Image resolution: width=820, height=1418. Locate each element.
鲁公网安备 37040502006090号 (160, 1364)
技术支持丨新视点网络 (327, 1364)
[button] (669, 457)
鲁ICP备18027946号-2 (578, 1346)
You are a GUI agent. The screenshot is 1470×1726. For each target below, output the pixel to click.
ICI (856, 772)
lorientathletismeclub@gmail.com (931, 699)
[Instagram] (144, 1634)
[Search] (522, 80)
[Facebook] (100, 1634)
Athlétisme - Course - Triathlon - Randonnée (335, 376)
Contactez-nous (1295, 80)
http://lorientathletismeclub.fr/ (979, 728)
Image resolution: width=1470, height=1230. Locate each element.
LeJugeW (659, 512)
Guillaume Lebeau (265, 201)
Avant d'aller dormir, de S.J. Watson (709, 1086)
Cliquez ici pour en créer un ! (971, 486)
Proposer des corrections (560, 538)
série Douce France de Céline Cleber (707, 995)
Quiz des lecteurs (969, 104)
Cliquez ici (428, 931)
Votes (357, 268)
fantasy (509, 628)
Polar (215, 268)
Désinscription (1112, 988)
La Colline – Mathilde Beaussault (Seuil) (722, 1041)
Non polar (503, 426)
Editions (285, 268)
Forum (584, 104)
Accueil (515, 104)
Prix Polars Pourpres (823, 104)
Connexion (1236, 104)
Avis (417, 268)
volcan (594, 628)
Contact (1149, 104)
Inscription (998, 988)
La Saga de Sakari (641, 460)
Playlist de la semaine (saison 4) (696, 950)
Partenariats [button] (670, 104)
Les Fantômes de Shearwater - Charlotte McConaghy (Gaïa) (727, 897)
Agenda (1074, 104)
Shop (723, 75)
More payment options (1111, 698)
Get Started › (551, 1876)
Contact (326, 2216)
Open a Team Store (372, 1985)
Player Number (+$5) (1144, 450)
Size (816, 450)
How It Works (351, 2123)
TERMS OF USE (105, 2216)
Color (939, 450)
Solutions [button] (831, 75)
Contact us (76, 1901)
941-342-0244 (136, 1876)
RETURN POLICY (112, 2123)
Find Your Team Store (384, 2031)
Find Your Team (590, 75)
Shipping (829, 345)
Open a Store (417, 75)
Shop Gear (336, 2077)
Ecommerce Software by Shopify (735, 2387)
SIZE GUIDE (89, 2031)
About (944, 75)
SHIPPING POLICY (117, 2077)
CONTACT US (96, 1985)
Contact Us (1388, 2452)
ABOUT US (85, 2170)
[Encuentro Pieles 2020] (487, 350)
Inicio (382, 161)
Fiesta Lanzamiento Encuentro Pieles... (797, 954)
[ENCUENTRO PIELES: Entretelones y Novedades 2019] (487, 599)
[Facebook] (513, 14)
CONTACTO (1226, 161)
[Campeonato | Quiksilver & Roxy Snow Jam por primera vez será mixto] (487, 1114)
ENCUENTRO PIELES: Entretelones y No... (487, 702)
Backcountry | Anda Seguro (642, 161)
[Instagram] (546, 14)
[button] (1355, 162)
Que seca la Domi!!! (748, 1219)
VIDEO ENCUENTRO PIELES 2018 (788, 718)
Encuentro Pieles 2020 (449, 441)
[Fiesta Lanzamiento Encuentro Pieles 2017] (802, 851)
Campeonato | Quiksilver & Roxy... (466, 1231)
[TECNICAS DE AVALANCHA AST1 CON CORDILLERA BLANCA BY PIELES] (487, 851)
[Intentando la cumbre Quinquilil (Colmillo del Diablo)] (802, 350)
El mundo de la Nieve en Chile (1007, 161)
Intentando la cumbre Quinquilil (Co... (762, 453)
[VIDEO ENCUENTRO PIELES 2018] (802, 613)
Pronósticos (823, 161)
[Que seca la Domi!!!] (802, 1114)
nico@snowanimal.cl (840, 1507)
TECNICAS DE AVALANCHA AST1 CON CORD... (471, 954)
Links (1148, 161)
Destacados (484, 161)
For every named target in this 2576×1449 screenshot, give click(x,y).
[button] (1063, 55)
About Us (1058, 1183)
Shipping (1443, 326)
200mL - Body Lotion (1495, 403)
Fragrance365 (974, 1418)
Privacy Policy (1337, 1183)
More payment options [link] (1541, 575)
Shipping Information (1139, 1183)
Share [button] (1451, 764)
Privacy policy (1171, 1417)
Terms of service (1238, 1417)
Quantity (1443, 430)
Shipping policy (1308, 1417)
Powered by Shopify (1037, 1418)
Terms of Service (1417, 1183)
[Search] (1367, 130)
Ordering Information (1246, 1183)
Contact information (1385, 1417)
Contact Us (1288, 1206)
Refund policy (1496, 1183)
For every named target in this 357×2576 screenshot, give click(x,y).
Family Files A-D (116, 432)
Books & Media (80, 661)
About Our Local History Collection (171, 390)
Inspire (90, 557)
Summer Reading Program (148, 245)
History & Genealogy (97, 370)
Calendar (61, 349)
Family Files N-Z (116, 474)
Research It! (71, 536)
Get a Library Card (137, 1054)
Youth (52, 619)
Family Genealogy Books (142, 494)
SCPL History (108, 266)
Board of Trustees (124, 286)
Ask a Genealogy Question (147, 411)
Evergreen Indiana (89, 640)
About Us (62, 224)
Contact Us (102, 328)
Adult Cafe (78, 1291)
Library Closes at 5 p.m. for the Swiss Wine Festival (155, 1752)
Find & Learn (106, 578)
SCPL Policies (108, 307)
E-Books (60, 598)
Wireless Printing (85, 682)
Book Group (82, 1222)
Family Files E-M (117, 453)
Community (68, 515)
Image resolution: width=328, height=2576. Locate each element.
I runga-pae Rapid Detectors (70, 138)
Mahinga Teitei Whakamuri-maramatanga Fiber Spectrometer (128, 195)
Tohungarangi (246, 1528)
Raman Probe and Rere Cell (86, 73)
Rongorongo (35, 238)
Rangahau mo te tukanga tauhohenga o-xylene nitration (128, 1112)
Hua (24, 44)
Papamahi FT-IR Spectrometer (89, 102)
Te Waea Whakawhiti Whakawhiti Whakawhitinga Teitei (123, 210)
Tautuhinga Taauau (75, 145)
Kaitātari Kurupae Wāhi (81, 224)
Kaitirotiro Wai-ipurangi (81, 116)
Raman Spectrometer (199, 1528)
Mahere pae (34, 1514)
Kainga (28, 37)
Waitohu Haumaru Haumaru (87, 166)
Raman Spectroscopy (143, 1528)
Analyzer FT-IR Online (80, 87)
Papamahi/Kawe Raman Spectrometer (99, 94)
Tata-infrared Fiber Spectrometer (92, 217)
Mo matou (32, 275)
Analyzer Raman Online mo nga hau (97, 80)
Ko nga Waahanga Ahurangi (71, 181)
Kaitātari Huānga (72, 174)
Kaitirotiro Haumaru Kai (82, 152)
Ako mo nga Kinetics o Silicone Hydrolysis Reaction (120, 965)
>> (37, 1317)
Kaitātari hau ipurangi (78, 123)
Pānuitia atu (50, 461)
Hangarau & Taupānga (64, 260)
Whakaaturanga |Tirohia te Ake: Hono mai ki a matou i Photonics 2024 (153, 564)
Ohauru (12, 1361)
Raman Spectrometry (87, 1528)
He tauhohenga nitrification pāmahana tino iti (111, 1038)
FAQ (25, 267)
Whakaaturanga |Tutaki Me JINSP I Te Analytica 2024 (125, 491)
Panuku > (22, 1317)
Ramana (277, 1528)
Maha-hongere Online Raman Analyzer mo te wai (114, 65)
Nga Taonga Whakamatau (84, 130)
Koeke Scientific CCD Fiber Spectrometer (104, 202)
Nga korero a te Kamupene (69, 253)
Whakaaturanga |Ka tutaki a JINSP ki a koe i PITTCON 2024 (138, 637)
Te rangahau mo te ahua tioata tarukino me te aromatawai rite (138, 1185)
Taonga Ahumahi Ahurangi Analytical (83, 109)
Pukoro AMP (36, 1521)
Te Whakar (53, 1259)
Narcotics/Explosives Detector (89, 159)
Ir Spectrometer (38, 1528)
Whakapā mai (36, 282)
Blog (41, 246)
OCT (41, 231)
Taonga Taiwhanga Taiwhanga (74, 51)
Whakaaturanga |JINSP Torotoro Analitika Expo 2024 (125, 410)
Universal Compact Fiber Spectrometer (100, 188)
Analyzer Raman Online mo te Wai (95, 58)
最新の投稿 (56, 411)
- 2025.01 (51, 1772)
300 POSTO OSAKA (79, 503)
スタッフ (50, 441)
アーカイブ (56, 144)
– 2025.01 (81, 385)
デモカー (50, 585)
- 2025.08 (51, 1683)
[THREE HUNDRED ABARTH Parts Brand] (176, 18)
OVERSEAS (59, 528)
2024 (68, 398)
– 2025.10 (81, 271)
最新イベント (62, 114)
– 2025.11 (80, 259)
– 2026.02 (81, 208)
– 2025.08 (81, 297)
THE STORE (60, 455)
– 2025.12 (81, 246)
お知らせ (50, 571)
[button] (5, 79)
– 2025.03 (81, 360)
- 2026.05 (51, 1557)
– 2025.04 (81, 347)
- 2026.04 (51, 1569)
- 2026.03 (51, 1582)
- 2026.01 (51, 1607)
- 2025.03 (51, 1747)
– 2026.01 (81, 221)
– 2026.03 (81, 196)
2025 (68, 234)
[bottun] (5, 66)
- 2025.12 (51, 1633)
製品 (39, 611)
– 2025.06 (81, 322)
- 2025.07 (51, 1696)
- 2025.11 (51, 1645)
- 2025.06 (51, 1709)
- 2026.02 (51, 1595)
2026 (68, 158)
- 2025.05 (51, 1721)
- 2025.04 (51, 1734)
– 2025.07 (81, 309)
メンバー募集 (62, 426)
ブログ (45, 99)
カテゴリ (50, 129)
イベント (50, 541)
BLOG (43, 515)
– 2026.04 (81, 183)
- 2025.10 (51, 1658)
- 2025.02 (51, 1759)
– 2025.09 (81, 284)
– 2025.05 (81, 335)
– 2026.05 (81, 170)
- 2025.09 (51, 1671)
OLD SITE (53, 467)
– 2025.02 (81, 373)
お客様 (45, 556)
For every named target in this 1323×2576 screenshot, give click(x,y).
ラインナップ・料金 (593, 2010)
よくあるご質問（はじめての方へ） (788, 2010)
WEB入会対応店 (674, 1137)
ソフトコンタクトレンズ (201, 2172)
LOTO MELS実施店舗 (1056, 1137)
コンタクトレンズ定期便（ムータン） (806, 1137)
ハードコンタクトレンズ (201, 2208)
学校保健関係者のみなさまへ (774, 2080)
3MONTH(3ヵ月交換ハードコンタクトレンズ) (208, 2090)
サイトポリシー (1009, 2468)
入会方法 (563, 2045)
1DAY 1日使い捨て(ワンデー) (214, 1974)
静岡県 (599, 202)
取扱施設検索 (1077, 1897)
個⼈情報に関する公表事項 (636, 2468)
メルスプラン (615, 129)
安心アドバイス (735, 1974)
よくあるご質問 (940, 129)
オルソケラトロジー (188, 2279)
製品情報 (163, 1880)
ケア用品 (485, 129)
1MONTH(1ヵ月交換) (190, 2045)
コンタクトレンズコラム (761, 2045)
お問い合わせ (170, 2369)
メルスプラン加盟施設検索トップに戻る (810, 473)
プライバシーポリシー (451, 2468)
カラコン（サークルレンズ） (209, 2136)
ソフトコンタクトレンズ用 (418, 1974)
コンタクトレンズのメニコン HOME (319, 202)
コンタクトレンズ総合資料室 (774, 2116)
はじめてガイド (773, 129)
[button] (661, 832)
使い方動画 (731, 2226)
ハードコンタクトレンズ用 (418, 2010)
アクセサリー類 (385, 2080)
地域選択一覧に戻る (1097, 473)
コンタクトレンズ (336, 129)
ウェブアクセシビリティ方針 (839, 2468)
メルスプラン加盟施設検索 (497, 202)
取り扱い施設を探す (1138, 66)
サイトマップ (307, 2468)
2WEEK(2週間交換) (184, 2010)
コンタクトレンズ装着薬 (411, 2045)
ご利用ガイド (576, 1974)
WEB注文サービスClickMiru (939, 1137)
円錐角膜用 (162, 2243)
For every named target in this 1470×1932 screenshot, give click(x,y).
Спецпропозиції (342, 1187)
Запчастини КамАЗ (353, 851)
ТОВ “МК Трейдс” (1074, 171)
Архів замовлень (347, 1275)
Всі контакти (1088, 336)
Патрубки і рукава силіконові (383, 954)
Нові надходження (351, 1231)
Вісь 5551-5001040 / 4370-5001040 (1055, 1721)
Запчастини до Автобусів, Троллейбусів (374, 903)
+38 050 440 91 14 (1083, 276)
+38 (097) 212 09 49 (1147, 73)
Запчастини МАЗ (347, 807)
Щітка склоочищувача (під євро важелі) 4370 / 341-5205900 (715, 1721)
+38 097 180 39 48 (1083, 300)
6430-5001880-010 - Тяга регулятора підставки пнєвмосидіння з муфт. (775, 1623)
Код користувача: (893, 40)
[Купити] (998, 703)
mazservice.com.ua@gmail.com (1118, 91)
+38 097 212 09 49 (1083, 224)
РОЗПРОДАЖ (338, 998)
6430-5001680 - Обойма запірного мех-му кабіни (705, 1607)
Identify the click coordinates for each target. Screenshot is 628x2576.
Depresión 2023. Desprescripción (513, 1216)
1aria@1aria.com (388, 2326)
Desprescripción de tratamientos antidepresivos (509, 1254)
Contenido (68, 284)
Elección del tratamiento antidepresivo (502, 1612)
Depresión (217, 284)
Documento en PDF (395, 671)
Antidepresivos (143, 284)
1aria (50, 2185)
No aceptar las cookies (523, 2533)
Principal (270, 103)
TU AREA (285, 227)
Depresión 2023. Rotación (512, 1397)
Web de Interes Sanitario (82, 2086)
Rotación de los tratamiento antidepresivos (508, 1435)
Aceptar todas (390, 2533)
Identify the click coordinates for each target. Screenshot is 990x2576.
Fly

Task requirements>
Return each line from the entries above that includes "History".

Solution to this exercise>
About Our Local History Collection (171, 390)
History & Genealogy (97, 370)
SCPL History (108, 266)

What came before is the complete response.